Worn out from reading too much into different situations, and unable to get along well with people, that’s Asperger’s syndrome Ma-chan. Having the appearance of understanding, but filled with agony inside, that’s me, the film director. From some petty misunderstandings, our relationship becomes strained, but, is it because of her Asperger’s? Or is it a problem with me? We have to try to understand each other...I have to try to be a good person...Ah, but! In order to stay friends with Ma-chan, I turned the camera on us, and began filming, but the answer I arrived at was, I quit being “friends”.

Four years after the film director, Ayako Imamura, who was born deaf, thoroughly exposed her own difficulties with communication barriors in the film “Start Line”, she now faces further complications. Can two different people really understand each other? What does it mean to be a “friend”? What does “normal” mean? Throwing out the troublesome and limiting concept of “common sense”, she tries to act more freely and lightly to connect her heart to someone else.
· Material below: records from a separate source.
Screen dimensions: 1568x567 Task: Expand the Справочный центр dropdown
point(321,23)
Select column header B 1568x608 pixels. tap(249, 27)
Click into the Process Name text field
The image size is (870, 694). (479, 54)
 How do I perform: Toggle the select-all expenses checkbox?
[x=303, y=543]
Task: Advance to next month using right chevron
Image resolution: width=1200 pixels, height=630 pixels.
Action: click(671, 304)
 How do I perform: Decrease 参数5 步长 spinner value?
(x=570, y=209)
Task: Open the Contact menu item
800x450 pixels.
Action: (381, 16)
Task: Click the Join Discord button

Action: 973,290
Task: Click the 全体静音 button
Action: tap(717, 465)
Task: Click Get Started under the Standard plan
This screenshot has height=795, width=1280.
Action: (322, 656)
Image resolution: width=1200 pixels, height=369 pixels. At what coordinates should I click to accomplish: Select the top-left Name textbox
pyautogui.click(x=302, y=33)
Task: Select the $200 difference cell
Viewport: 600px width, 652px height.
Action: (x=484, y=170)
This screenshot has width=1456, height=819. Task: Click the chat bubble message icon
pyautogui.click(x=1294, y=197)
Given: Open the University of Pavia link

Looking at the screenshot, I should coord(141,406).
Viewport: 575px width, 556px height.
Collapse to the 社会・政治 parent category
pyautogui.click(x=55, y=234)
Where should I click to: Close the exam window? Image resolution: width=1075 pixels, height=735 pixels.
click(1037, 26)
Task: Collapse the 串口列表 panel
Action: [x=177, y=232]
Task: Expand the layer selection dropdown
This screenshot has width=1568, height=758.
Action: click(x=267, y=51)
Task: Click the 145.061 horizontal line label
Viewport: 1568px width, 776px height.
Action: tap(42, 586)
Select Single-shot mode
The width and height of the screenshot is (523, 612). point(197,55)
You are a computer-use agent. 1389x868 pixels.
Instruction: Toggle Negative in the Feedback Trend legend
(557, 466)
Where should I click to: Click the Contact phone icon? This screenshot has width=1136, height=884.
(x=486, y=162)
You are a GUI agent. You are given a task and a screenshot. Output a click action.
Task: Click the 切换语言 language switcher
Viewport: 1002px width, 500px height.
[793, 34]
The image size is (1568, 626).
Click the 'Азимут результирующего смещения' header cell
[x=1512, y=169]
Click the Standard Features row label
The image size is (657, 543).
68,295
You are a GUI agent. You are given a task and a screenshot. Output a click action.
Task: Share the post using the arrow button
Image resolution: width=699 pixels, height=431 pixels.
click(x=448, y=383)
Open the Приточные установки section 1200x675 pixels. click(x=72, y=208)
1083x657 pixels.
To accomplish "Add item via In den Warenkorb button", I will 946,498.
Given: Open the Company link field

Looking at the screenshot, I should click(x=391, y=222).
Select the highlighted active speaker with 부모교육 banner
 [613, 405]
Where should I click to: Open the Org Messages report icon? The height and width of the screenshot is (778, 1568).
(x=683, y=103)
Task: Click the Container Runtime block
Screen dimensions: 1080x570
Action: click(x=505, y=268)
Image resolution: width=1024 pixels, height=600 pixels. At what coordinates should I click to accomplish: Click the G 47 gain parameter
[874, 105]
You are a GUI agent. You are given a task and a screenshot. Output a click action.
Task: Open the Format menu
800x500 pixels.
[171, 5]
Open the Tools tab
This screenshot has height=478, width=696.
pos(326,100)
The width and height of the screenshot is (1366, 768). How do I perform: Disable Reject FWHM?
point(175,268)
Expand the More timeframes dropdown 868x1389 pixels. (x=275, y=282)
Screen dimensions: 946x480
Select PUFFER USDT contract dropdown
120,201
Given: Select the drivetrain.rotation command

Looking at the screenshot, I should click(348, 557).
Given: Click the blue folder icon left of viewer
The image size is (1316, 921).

There is pain and frustration, but this is a story of the peace of mind that results from the “differences” between her and Ma-chan.

Directing/Filming/Editing Ayako Imamura

Until now, I have always thought of myself as being in the “non-hearing” minority,
and have lived my life by looking at everything from that perspective.
But from Asperger’s syndrome Ma-chan’s point of view, I have a “normal brain”,
and am in the majority.
I’ve hardly ever had the experience of being in the “majority”.
By being friends with Ma-chan,
I became confused about how I should behave.
At that time, I was troubled and conflicted, so I decided to “film” Ma-chan.
This was so I could figure out how we could continue to be friends and get along.
I thought I could film us and watch our interaction as a film, edit it,
and look at our relationship objectively.
This was how “I quit, being “friends”” was born.

Many people think that they want to be
a good _________ (friend, family member, partner, etc.).
But aren’t too many people trying too hard to play their part.
In fact, I thought I had to do whatever I could to be a good friend,
but I was trying too hard and finally exploded...
This film shows how I untied the bonds of “I have to be a very good _________”
that I had tied myself up with, and I would be very happy if this film will help those
who see it re-examine their own personal relationships with others.
Ayako Imamura

Born: Nagoya, Japan
President of Studio AYA
Graduated from: Toyohashi School for the Deaf
Graduated from: Aichi University of Education
Studied: the Film Industry, American Sign Language and Deaf Culture at California State University, Northridge while attending Aichi University.

Presently: Teaching Sign Language at Aichi Gakuin University, and making documentary movies, not only in Japan, but also filming in the USA, Canada, and Korea. Currently showing her movies and giving lectures all over Japan.